#### Reading text:
┄┄┄┄┄┄
BY: FRANK W. CLANCY, Attorney General

TO: Mr. Eugene F. Jones, Oscuro, New Mexico.

Running at large of cattle, and trespassing on unfenced lands.

OPINION

{*438} I have today received your letter of the first of November asking me to tell you what the law is in regard to cattle running at large, and whether a homesteader is obliged to fence them out, and how he can have recourse if they break through a fairly good three wire fence.

By Section 49 of the Codification of Statutes, a copy of which you can undoubtedly find in the office of your justice of the peace, it is made an offense, punishable by fine and costs, for any owner of large stock to allow the same to run at large from the first of March to the end of October. The penalty for this offense will be found in Section 1455. The intention of the legislature evidently was to protect crops during the season of cultivation.
┄┄┄┄┄┄
#### What needs to be done:
Return the passage from the opinion on cattle running at large, from "Running at large of" up to and including "season of cultivation.", word for word.
┄┄┄┄┄┄
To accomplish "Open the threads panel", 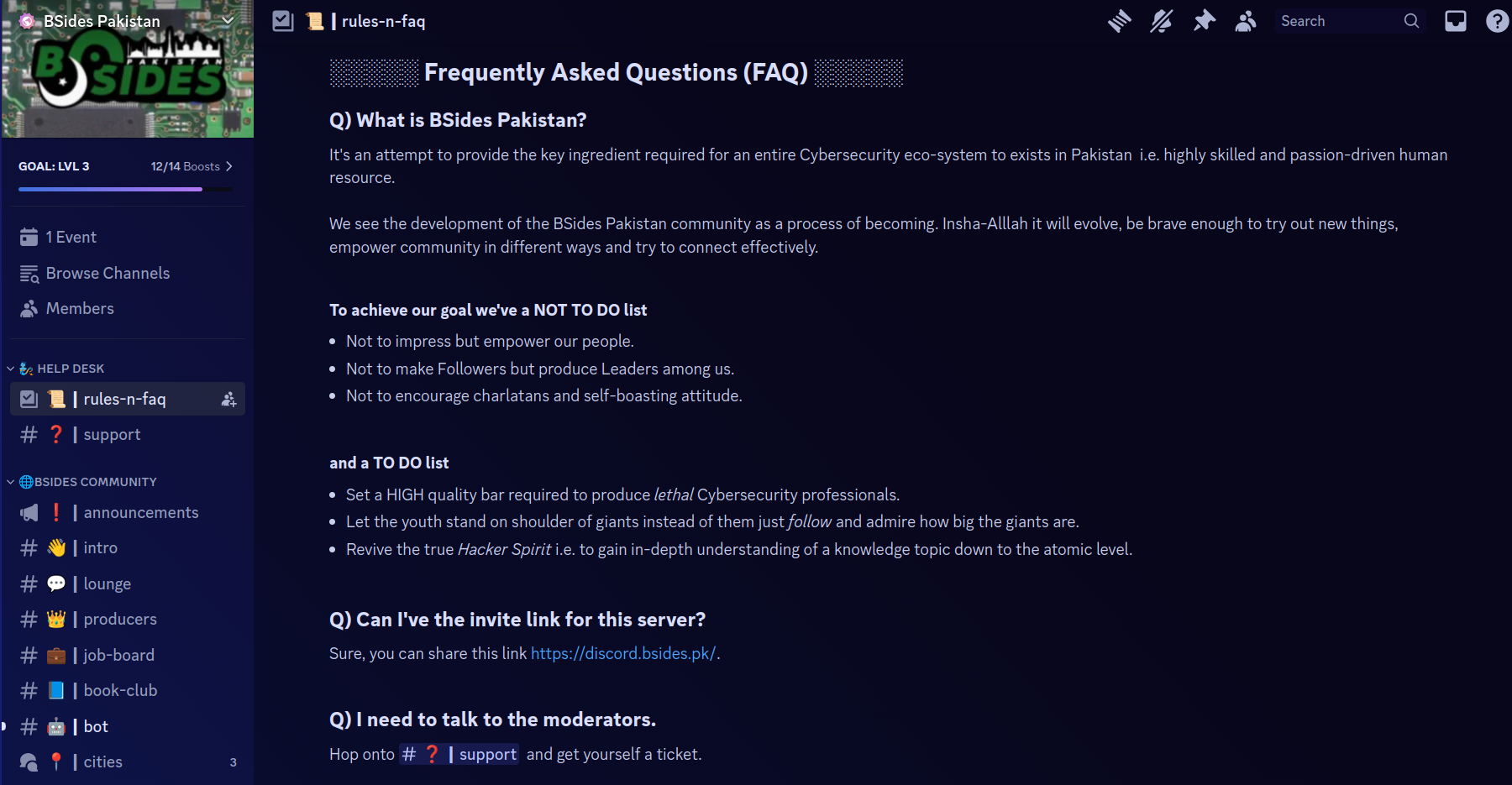I will pos(1119,21).
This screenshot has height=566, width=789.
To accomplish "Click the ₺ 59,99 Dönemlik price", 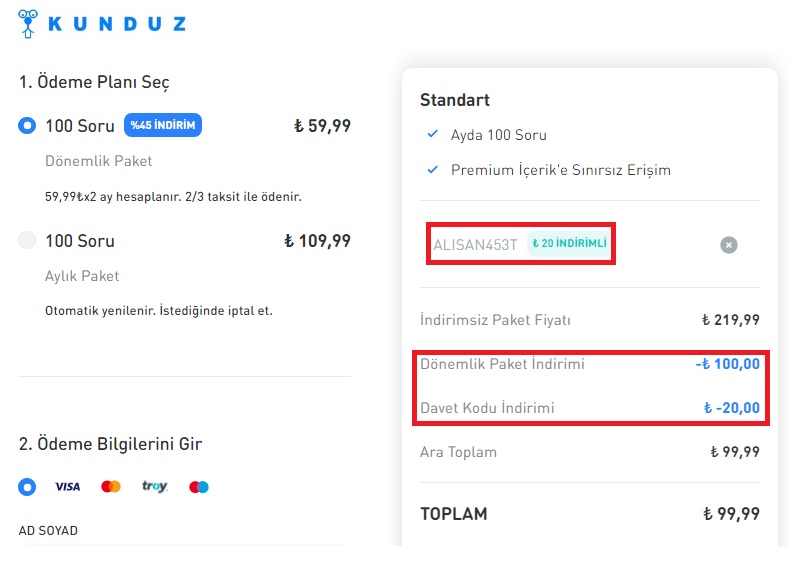I will pos(322,126).
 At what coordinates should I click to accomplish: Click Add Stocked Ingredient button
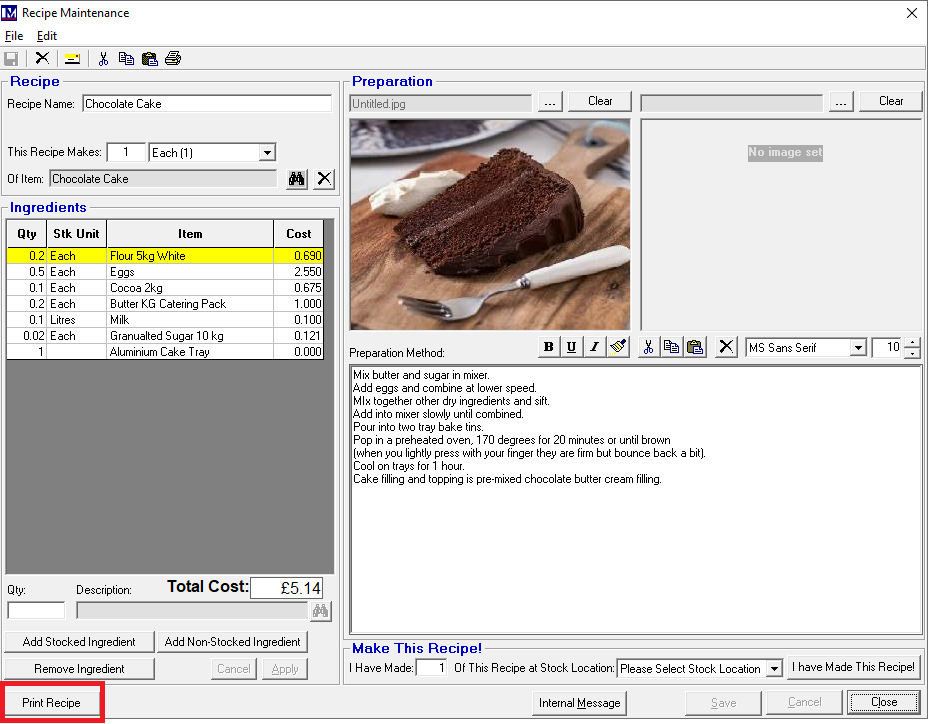(79, 642)
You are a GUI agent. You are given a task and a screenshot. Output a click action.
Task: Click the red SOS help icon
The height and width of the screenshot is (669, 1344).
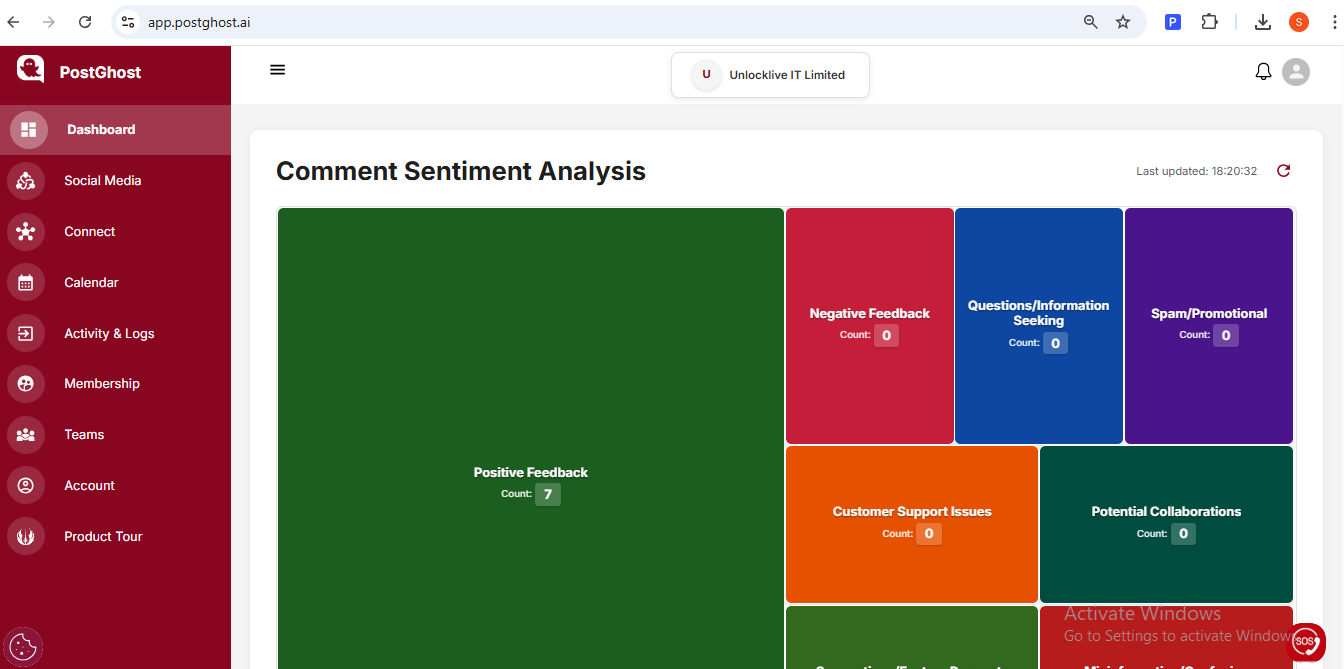1305,641
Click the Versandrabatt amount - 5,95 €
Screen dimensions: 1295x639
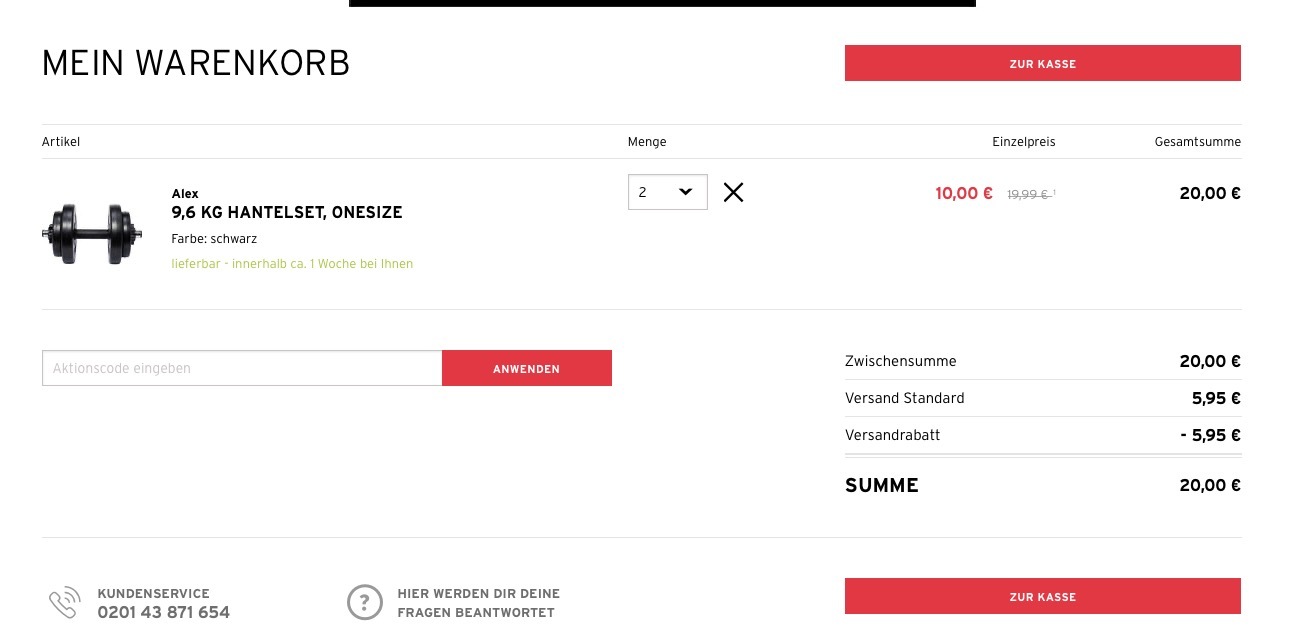point(1210,435)
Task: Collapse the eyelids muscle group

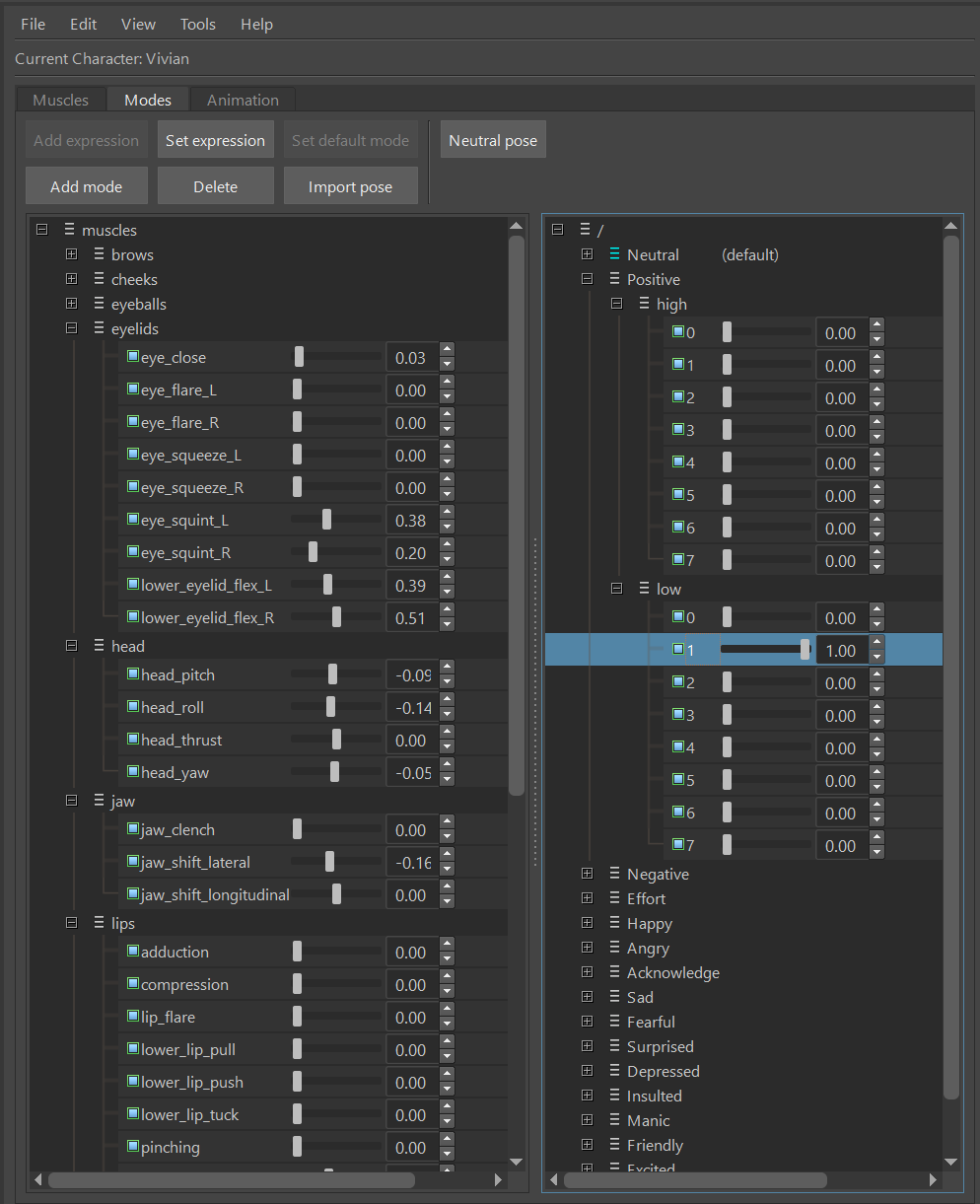Action: 71,328
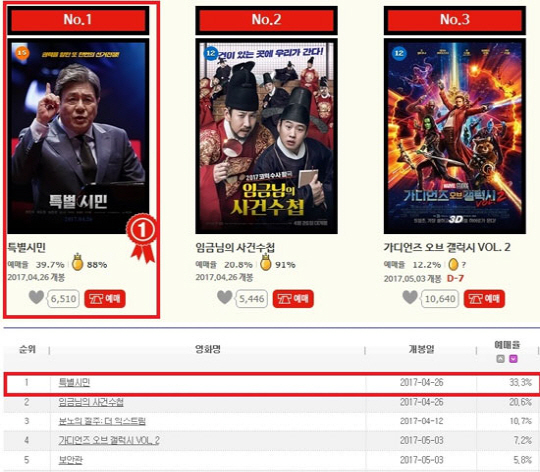Click the egg icon next to question mark
Image resolution: width=540 pixels, height=472 pixels.
[454, 264]
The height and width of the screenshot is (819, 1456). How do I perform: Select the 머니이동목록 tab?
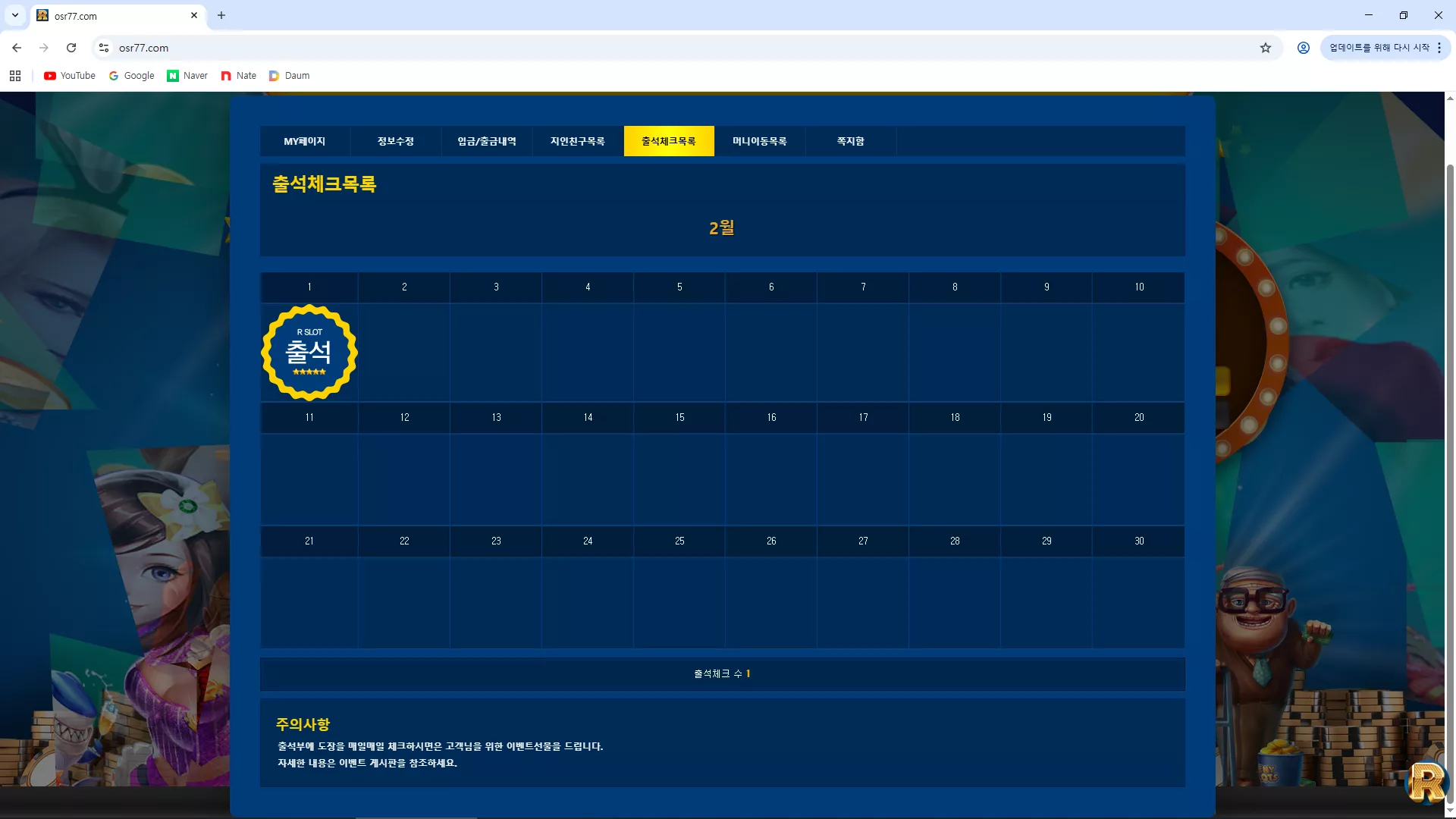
┄┄┄┄┄┄
#### Solution:
Running at large of cattle, and trespassing on unfenced lands.

OPINION

{*438} I have today received your letter of the first of November asking me to tell you what the law is in regard to cattle running at large, and whether a homesteader is obliged to fence them out, and how he can have recourse if they break through a fairly good three wire fence.

By Section 49 of the Codification of Statutes, a copy of which you can undoubtedly find in the office of your justice of the peace, it is made an offense, punishable by fine and costs, for any owner of large stock to allow the same to run at large from the first of March to the end of October. The penalty for this offense will be found in Section 1455. The intention of the legislature evidently was to protect crops during the season of cultivation.